Incroyable mais vrai consacre ainsi la part d’angoisse et de malaise qui se dégage des films de Dupieux. Partant d’une situation on ne peut plus ordinaire – un couple issu de la classe moyenne décide d’acquérir pour la première fois une maison, il la tire vers le plus bizarre afin de souligner le caractère anxiogène de la vie en couple. L’élément perturbateur, un trou dans la cave permettant de voyager dans le temps et de rajeunir si on l’emprunte, n’est qu’un prétexte pour faire dérailler la routine bien huilée de Marie et Alain. La sobriété de la mise en scène et l’évolution de la névrose de Marie vers un trip à la Buñuel achève de conférer au film une inquiétante étrangeté à peine allégée par les nombreuses blagues potaches. Avec le désœuvrement progressif des personnages qui ne savent plus trop ce qu’ils font ensemble, il s’installe une douce tristesse qu’on retrouve en arrière-plan de nombreux personnages des films du cinéaste, de Georges dans Le Daim à Dolph dans Wrong.
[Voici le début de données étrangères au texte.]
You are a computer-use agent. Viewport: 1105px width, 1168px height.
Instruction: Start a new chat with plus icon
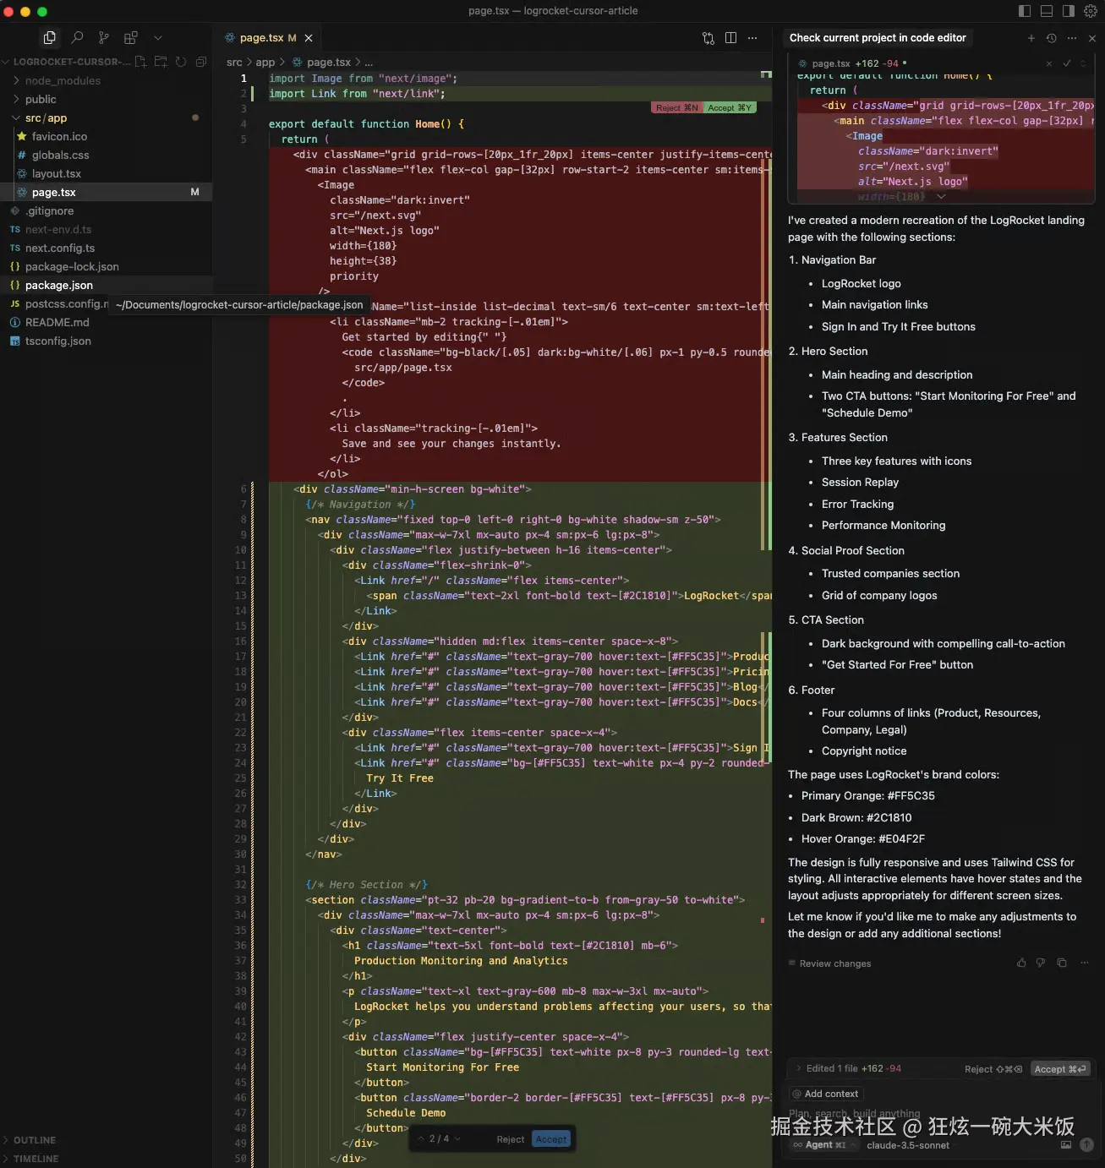point(1031,38)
© Atelier de production - Arte France cinéma - Versus Production

Dans Fumer fait tousser, les comportements névrotiques du duo Chabat/Drucker laissent place à la bêtise la plus prosaïque qui soit, dans la pure lignée d’un Wrong Cops. Les membres de l’équipe Tabac Force travaillent à une surenchère dans les répliques débiles et les histoires insignifiantes qu’on se raconte par pur plaisir régressif. Même lorsque l’un d’eux, Nicotine interprétée par Anaïs Demoustier, ressent un sentiment un tant soit peu humain, à savoir l’état amoureux, elle est capable de l’abandonner en une seconde sur le simple conseil d’une amie. Reposant sur une telle absence d’enjeu, le film peut d’autant mieux déballer l’outrance visuelle à laquelle Dupieux nous a habitué depuis son pneu de voiture serial-killer (Rubber). À mille lieux de la retenue de son précédent film, ce dernier s’amuse à parodier les univers de science-fiction type Power Rangers dans un flot généreux d’hémoglobine – au point d’éclabousser sans raison des personnages situés à plusieurs centaines de mètres d’un combat qu’ils observent de loin, pour le simple plaisir de balancer quelques seaux de faux sang en plus. Son amour de la matière et du bidouillage se retrouve dans la moindre idée de mise en scène, à commencer par ce rat en marionnette qui bave un liquide vert dégoûtant.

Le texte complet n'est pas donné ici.